===== Available data

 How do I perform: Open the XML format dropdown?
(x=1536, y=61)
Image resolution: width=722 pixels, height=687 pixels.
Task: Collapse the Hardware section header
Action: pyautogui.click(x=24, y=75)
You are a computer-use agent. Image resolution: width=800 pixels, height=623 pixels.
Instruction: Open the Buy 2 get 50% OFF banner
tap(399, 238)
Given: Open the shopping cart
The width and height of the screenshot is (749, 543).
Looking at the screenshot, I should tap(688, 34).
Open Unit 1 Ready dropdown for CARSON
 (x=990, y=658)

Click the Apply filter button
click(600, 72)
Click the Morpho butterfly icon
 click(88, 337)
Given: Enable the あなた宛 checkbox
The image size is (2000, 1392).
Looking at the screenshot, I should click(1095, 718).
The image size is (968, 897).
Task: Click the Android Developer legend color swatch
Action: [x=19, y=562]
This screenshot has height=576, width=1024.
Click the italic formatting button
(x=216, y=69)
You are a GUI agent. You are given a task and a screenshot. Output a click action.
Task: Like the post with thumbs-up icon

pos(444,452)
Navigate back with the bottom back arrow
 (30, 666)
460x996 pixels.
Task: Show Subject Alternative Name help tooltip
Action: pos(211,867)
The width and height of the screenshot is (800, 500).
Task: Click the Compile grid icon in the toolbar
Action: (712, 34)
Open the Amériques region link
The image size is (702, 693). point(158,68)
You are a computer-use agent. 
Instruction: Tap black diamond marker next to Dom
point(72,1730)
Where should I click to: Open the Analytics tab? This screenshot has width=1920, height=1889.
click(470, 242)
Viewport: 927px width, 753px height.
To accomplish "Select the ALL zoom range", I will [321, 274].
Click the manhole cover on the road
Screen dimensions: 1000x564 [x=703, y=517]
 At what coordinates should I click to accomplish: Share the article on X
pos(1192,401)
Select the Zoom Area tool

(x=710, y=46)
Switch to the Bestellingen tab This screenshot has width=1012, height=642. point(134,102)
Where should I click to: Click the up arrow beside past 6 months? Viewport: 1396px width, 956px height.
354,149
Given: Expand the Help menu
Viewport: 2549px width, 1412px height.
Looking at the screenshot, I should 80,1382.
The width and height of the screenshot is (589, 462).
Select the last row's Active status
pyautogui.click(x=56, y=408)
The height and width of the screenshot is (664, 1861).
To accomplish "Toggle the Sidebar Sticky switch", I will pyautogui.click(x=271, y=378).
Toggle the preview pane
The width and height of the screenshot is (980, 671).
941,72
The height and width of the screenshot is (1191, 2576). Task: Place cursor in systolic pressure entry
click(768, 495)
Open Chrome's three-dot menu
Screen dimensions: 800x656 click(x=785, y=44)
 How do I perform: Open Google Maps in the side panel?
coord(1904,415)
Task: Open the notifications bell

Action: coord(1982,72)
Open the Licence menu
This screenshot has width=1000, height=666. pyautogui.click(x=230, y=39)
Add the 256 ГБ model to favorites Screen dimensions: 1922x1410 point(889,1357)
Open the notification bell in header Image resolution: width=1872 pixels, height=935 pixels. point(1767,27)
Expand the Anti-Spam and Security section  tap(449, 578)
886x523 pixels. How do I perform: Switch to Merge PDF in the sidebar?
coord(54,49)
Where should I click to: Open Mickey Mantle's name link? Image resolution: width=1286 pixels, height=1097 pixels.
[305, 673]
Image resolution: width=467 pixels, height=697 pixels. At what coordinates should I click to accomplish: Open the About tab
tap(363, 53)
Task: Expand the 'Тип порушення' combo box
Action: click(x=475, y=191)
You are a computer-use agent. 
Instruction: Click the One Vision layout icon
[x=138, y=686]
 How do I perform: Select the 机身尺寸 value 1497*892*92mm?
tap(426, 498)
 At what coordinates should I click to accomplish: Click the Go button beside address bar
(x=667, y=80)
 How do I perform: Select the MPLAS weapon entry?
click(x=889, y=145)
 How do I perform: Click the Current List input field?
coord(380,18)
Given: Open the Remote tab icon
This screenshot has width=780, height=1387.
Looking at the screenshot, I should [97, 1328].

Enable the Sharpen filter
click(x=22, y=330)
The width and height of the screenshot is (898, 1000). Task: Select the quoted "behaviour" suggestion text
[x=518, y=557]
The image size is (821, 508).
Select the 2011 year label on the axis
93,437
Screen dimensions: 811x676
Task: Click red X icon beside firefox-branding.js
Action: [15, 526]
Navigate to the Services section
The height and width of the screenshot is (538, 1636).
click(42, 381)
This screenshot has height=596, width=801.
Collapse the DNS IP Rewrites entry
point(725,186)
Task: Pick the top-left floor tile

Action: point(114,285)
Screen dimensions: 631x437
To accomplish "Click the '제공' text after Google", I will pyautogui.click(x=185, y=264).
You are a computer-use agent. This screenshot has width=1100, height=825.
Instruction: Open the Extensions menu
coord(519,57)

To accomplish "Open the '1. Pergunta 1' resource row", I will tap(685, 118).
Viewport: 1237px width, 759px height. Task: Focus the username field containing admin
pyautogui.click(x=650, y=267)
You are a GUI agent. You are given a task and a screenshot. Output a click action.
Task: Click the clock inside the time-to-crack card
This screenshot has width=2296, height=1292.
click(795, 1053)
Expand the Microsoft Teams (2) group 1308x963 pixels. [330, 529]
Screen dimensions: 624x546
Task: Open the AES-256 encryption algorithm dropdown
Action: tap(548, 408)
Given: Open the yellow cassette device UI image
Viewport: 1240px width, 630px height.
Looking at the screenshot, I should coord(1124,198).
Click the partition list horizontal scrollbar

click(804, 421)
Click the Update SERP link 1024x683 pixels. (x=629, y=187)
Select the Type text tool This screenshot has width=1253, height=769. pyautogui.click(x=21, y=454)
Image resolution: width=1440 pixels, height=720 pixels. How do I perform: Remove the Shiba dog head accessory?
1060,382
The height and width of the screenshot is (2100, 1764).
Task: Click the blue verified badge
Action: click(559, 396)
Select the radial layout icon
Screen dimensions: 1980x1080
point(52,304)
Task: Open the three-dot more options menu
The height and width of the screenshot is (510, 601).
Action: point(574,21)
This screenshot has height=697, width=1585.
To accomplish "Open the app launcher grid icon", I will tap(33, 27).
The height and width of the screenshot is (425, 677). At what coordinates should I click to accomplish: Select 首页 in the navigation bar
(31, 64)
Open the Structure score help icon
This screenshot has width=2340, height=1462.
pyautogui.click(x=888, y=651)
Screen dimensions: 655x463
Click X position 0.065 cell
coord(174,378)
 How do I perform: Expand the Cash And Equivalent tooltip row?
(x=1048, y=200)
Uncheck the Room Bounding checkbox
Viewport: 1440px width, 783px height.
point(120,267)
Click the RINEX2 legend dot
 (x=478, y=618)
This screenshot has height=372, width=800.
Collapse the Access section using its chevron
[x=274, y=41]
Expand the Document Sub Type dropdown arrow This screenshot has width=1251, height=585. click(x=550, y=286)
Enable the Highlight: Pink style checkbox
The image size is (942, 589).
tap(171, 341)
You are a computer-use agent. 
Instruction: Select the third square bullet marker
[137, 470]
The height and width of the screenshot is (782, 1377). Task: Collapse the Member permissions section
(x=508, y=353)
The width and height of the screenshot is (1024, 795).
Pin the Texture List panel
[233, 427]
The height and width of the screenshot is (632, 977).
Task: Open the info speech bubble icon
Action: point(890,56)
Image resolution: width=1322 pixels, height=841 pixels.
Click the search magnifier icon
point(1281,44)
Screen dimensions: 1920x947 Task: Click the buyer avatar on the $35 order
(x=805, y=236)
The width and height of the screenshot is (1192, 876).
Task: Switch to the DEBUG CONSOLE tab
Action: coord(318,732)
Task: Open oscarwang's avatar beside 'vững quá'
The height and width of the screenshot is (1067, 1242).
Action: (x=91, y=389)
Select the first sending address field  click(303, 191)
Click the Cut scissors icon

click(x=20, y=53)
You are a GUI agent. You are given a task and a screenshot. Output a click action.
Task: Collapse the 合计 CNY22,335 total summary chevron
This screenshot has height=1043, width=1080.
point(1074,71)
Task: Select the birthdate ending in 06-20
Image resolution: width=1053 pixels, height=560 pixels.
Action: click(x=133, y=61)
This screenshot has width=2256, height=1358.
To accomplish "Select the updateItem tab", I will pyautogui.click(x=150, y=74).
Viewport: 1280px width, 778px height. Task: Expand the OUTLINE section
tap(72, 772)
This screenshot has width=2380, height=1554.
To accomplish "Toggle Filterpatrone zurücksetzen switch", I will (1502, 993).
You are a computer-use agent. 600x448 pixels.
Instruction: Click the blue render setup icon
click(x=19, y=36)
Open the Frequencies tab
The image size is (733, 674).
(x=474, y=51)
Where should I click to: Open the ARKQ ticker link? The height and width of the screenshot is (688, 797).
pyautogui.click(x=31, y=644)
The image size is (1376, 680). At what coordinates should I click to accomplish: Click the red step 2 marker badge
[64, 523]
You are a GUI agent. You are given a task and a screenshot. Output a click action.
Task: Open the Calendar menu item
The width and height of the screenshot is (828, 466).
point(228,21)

==========

Exercise objective =>
Swap "Instruction" for "Command" in the data, beginning at its first line and stopping after the line that has "Looking at the screenshot, I should 80,1382.". Give those lines back with everything else unchanged.

Answer to this task =>
 How do I perform: Open the XML format dropdown?
(x=1536, y=61)
Image resolution: width=722 pixels, height=687 pixels.
Task: Collapse the Hardware section header
Action: pyautogui.click(x=24, y=75)
You are a computer-use agent. Image resolution: width=800 pixels, height=623 pixels.
Command: Open the Buy 2 get 50% OFF banner
tap(399, 238)
Given: Open the shopping cart
The width and height of the screenshot is (749, 543).
Looking at the screenshot, I should tap(688, 34).
Open Unit 1 Ready dropdown for CARSON
 (x=990, y=658)

Click the Apply filter button
click(600, 72)
Click the Morpho butterfly icon
 click(88, 337)
Given: Enable the あなた宛 checkbox
The image size is (2000, 1392).
Looking at the screenshot, I should click(1095, 718).
The image size is (968, 897).
Task: Click the Android Developer legend color swatch
Action: [x=19, y=562]
This screenshot has height=576, width=1024.
Click the italic formatting button
(x=216, y=69)
You are a GUI agent. You are given a task and a screenshot. Output a click action.
Task: Like the post with thumbs-up icon

pos(444,452)
Navigate back with the bottom back arrow
 (30, 666)
460x996 pixels.
Task: Show Subject Alternative Name help tooltip
Action: pos(211,867)
The width and height of the screenshot is (800, 500).
Task: Click the Compile grid icon in the toolbar
Action: (712, 34)
Open the Amériques region link
The image size is (702, 693). point(158,68)
You are a computer-use agent. 
Command: Tap black diamond marker next to Dom
point(72,1730)
Where should I click to: Open the Analytics tab? This screenshot has width=1920, height=1889.
click(470, 242)
Viewport: 927px width, 753px height.
To accomplish "Select the ALL zoom range", I will [321, 274].
Click the manhole cover on the road
Screen dimensions: 1000x564 [x=703, y=517]
 At what coordinates should I click to accomplish: Share the article on X
pos(1192,401)
Select the Zoom Area tool

(x=710, y=46)
Switch to the Bestellingen tab This screenshot has width=1012, height=642. point(134,102)
Where should I click to: Click the up arrow beside past 6 months? Viewport: 1396px width, 956px height.
354,149
Given: Expand the Help menu
Viewport: 2549px width, 1412px height.
Looking at the screenshot, I should 80,1382.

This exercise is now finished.